Büren

Wenn es erst mal fünf Uhr ist, wird die Sonne aufgegangen sein. Der Schäfer blickte über das Tal und auf die kleinen schwarzen Baumgestalten an Horizont der gegenüberliegenden Hochfläche, die sich gegen den schmalen Streifen des Morgenrots abhoben. Weiter hinten noch lagen die Dörfer, im Tal aber die kleine Kreisstadt. Sie wurde von zwei Flüssen durchkreuzt, die sich ausserhalb der Stadtgrenzen trafen – unbedeutend für die Schiffahrt, aber ausreichend für die Kanufahrer, die einmal im Jahr um die Wette paddelten. Es gab auch eine Eisenbahnverbindung mit mehreren Personenzügen zur nächsten, dreißig Kilometer entfernten Großstadt, aber es war nur eine Nebenstrecke und die zwei Eilzüge, die sich täglich durch überall hörbares Pfeiffen und Läuten ankündigten,fuhren so langsam, daß die gelangweilten Insassen viel Zeit hatten, die schöne Landschaft ausgiebig zubetrachten.

Sechstausend Menschen wohnten zum größten Teil in kleinen Wohnsiedlungen, die aus Einzelhäusern bestanden und am Talrand sich um den Kern der Altstadt gruppierten. Dort wohnten die ärmeren Bürger in älteren Häusern. Dort lagen auch die beiden Kirchen, die größere katholische und die kleinere evangelische. Es gab zwei Internate – für Jungen und Mädchen – und dazu zwei Gymnasien. Es waren aber keine Musterinternate, sondern relativ lässig geführte Schülerwohnheime, die es zusammen auf höchstens 200 Insassen brachten. Früher waren sie Zentrum von Kultur und Intelligenz gewesen, und Eltern schickten ihre Kinder von vielen hundert Kilometern.
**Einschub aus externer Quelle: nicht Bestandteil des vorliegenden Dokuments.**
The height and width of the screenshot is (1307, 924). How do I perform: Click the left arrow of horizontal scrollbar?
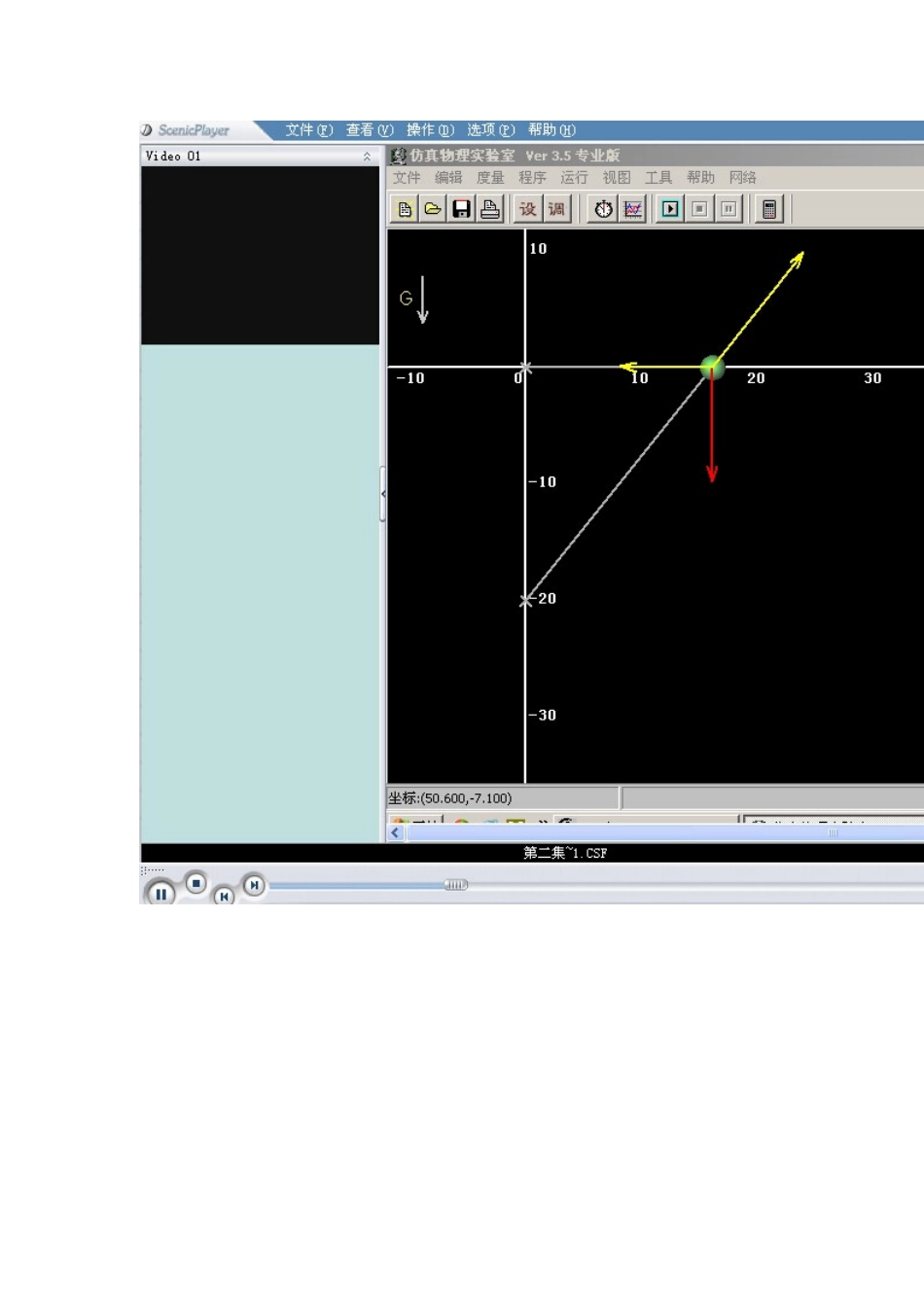pyautogui.click(x=396, y=833)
Heute gelten sie als Zentren der Aufsässigkeit und Faulheit und kaum ein Insasse wohnt weiter weg als 10 Kilometer. Das Krankenhaus ist berüchtigt für seine operationswütigen Ärtzte, die sich mit Vorliebe an Fälle wagen, die sie besser weiter gäben, denn es ist ein kleines Krankenhaus. Auch sonst ist alles da, was das Recht gibt, „Stadt“ zu sagen: ein Sportplatz mit Flutlichanlage, aber ohne Zuschauertribune, ein Supermarkt, zwei Autoreparaturwerkstätten und ein Autoverkauf, ein Kino und zwei kleine Zementfabriken.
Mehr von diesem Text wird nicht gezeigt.